There are much simpler scenarios where things could have failed, such as a kid making it to a correct headcount, then having to go to the bathroom before leaving, and doing so with no adults seeing them. This, once again, could have happened either at home, at the airport, or anywhere in-between. Emergency and rush situations can be created easily as well: one of the shuttles could have gotten a flat tire, a pick-pocket or accidental dropping of ticket while accessing other papers, someone could have injured themselves on ice, the fallen branch that destroyed the power line could have laid across the street and slowed things down, connecting flights could have been delayed, someone could lose a bag, and so on.

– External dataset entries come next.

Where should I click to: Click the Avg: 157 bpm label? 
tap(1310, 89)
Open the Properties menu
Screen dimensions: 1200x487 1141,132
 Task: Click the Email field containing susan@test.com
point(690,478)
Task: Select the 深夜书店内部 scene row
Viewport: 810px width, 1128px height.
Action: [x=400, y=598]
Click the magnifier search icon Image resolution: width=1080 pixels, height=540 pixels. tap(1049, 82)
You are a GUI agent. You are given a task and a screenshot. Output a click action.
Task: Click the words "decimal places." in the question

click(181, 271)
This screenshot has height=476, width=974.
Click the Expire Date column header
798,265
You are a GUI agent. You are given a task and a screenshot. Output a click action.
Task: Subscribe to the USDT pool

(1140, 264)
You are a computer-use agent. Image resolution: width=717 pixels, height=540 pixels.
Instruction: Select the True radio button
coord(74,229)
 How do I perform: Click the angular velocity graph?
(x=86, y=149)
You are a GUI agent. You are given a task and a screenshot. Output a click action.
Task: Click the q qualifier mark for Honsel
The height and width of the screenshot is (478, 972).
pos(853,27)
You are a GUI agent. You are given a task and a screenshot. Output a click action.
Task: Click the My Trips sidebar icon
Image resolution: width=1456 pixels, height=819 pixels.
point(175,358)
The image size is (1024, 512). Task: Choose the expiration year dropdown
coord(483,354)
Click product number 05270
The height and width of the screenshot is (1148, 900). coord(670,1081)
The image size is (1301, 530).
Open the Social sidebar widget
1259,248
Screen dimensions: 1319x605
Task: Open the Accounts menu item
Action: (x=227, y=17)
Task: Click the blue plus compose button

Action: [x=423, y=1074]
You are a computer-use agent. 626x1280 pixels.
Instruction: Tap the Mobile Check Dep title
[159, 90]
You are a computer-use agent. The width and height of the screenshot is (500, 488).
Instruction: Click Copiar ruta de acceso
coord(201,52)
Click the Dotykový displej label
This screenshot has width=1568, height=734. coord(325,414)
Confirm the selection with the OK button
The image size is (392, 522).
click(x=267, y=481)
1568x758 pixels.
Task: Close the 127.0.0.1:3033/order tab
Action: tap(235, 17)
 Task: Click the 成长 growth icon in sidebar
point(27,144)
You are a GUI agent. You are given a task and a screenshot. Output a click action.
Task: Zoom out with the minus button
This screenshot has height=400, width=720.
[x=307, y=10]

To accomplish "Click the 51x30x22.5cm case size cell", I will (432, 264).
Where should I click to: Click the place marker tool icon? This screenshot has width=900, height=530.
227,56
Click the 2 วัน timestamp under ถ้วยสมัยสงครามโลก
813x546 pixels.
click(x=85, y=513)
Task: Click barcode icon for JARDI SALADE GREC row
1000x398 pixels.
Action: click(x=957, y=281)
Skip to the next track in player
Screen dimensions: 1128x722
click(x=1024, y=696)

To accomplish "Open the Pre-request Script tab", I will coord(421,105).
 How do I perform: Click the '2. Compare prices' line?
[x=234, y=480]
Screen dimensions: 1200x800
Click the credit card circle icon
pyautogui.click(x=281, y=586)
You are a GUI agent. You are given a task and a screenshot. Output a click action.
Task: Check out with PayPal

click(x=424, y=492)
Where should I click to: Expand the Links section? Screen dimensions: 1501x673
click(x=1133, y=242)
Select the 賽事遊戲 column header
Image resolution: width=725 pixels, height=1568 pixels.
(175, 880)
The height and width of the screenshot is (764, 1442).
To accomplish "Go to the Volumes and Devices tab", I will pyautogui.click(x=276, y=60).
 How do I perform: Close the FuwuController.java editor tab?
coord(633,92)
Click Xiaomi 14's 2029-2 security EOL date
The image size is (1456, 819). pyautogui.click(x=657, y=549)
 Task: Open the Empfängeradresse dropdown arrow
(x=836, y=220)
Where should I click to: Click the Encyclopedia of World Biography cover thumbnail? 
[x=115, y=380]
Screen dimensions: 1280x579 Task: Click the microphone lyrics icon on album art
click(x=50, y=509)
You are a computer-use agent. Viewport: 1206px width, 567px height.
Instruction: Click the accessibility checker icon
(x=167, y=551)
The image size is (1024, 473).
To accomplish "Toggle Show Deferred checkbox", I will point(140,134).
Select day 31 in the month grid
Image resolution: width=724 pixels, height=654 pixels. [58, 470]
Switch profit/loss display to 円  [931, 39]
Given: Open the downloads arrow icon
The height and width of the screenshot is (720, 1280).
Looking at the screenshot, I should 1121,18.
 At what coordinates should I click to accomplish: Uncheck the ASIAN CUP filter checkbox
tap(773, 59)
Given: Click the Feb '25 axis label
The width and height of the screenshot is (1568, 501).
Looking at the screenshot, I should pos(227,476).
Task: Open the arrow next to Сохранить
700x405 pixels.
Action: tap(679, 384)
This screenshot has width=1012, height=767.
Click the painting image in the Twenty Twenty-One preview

I believe the most effective option is the pod system, which is a strategy that would highlight breakdowns faster and allow prompt action at limited cognitive cost with minimal planning. Having multiple people involved in each group with redundant responsibilities increases the likelihood that any one of them notices what might be wrong, especially if the adults are overwhelmed dealing with things only they can do. Specifically, this approach shows promise regardless of what happens to an individual, not just being forgotten at home.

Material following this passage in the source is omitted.